Violenza sessuale aggravata nei confronti di diversi ragazzi minorenni, per lo più stranieri. Con queste accuse la polizia ha arrestato Giuseppe Garioni, 56 anni, un dipendente della Provincia di Cremona e legale rappresentante della onlus Viscontea, società che si occupa di assistenza ai giovani bisognosi. Secondo chi indaga, l’uomo avrebbe in molteplici occasioni costretto i minori a subire atti sessuali consistenti nell’essere toccati attraverso solletico e accarezzamenti nelle parti intime arrivando in alcune circostanze anche a masturbarli. Le indagini dei poliziotti della squadra mobile hanno evidenziato che gli abusi sarebbero avvenuti non solo in casa dell’arrestato ma anche negli spogliatoi e negli uffici della società di calcio per ragazzi Torrazzo, di cui è lo storico presidente. Le presunte vittime hanno tra 15 e 17 anni e avrebbero subito le attenzioni del loro presidente quando ne avevano 12-13.

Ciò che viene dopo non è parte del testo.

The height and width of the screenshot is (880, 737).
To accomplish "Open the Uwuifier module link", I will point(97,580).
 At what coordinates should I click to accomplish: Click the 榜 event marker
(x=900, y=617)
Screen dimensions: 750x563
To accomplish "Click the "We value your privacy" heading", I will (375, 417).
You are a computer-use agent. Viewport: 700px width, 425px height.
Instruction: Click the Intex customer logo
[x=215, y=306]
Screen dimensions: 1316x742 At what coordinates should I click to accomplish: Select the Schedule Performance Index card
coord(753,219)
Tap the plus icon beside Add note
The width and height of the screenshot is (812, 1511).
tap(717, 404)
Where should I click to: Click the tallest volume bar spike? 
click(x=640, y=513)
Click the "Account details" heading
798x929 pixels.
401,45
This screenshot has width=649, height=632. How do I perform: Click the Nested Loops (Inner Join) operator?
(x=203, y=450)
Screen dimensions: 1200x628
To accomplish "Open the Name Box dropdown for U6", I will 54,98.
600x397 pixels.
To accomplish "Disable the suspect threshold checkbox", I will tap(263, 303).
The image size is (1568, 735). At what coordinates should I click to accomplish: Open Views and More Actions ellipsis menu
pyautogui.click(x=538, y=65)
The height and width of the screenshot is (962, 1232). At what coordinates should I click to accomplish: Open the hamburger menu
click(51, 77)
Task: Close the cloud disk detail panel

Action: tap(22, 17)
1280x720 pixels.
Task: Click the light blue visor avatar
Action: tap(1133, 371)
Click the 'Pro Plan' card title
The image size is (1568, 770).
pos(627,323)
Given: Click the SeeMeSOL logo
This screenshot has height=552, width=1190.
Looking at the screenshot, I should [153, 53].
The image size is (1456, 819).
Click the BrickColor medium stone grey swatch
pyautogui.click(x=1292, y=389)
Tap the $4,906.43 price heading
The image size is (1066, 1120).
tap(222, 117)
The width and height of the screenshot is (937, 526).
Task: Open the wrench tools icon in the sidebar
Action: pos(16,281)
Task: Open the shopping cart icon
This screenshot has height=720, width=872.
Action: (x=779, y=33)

Al momento il dirigente sportivo si trova agli arresti domiciliari con il divieto assoluto di comunicare o avvicinare minori. Oltre alla violenza sessuale nei confronti di minori aggravata dal ruolo, a Garioni è anche contestata la prostituzione minorile perché, in cambio dei presunti abusi, avrebbe regalato denaro e un motorino. È un’inchiesta che sconvolge il mondo del calcio cittadino, di cui Garioni è da decenni uno dei personaggi chiave. Anche l’ambiente del sociale è toccato: il dipendente provinciale è impegnato con particolare attenzione nel Cambonino, quartiere alla periferia di Cremona, dove il Torrazzo gioca le sue partite. Una realtà sportiva che conta sulla prima squadra in seconda categoria e su tutte le giovanili, dai pulcini agli juniores.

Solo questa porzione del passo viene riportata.